A rectangular coil with 20 windings carries a current of 2.00 mA flowing in the counterclockwise direction. It has two sides that are parallel to the \(y\) -axis and have length \(8.00 \mathrm{~cm}\) and two sides that are parallel to the \(x\) -axis and have length \(6.00 \mathrm{~cm} .\) A uniform magnetic field of \(50.0 \mu \mathrm{T}\) acts in the positive \(x\) -direction. What torque must be applied to the loop to hold it steady?

Given: - Number of windings: \(n = 20\) - Current: \(I = 2.00 \,\text{mA} = 2.00\times10^{-3}\,\text{A}\) - Length of sides parallel to the \(y\)-axis: \(l_y = 8.00 \,\text{cm} = 0.08 \,\text{m}\) - Length of sides parallel to the \(x\)-axis: \(l_x = 6.00 \,\text{cm} = 0.06 \,\text{m}\) - Uniform magnetic field strength: \(B = 50.0\,\mu\text{T} = 50.0\times10^{-6}\,\text{T}\)

Since the magnetic field is parallel to the \(x\)-axis, there will be no force exerted on the sides parallel to the \(y\)-axis (the force will be perpendicular to length and field). Therefore, we can move on to the next step.

The magnetic force on a current-carrying wire can be calculated using the formula: $$F = nIBL\sin\theta$$ As the magnetic field is parallel to the \(x\)-axis, it will be perpendicular to the sides of the loop parallel to the \(x\)-axis, making the angle \(\theta = 90^\circ\).

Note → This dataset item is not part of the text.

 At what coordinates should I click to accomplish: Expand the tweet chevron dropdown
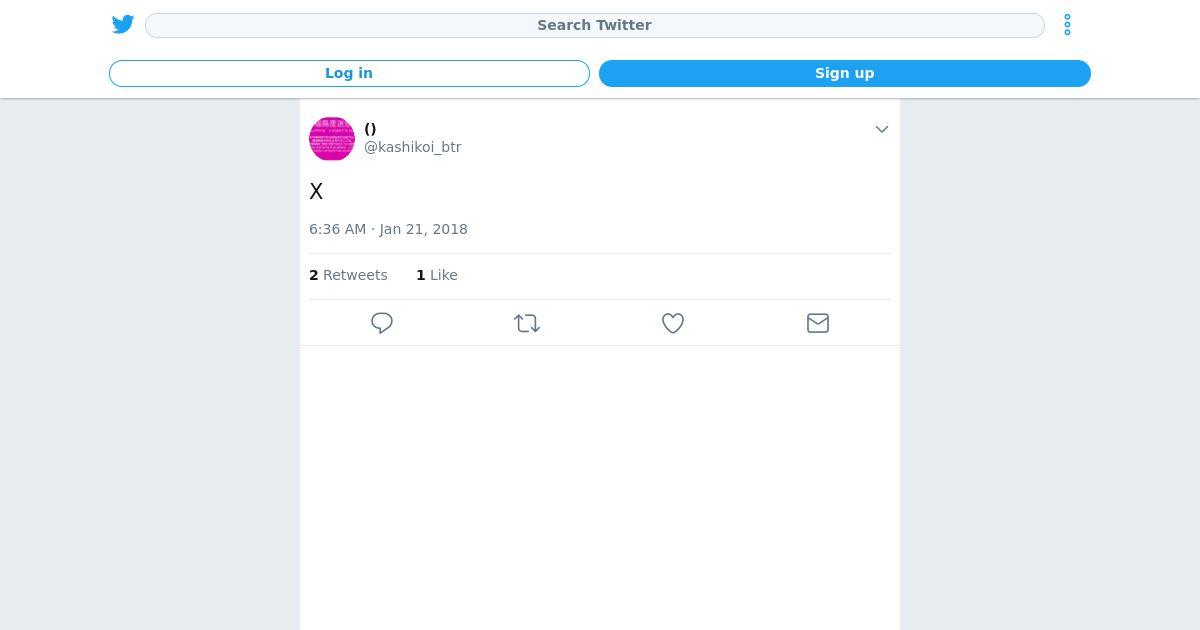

Therefore, the magnetic force on these sides is: $$F_{x} = nIBl_y\sin(90^\circ) = 20 \times 2.00\times10^{-3} \text{A} \times 50.0\times10^{-6} \text{T} \times 0.08 \text{m}$$ $$F_{x} = 1.6\times10^{-5} \,\text{N}$$

To find the net torque on the loop, which must be counteracted to hold the loop steady, we need to calculate the torque on both sides parallel to the \(x\)-axis and add them up. The torque is given by the cross product: $$\tau = r \times F_{x}$$ Since \(F_{x}\) acts equally on both sides, we can calculate the torque on one side and simply double it. The torque on one side is: $$\tau_{one-side} = \frac{l_x}{2} \times F_{x}$$ $$\tau_{one-side} = 0.5 \times 0.06\,\text{m} \times 1.6\times10^{-5}\,\text{N} = 4.8\times10^{-7} \,\text{N}\cdot\text{m}$$ Now, double the torque to account for both sides: $$\tau_{total} = 2 \times \tau_{one-side} = 2 \times 4.8\times10^{-7}\,\text{N}\cdot\text{m} = 9.6\times10^{-7} \,\text{N}\cdot\text{m}$$

The torque that must be applied to hold the rectangular coil steady in the given uniform magnetic field is: $$\tau_{total} = 9.6\times10^{-7}\,\text{N}\cdot\text{m}$$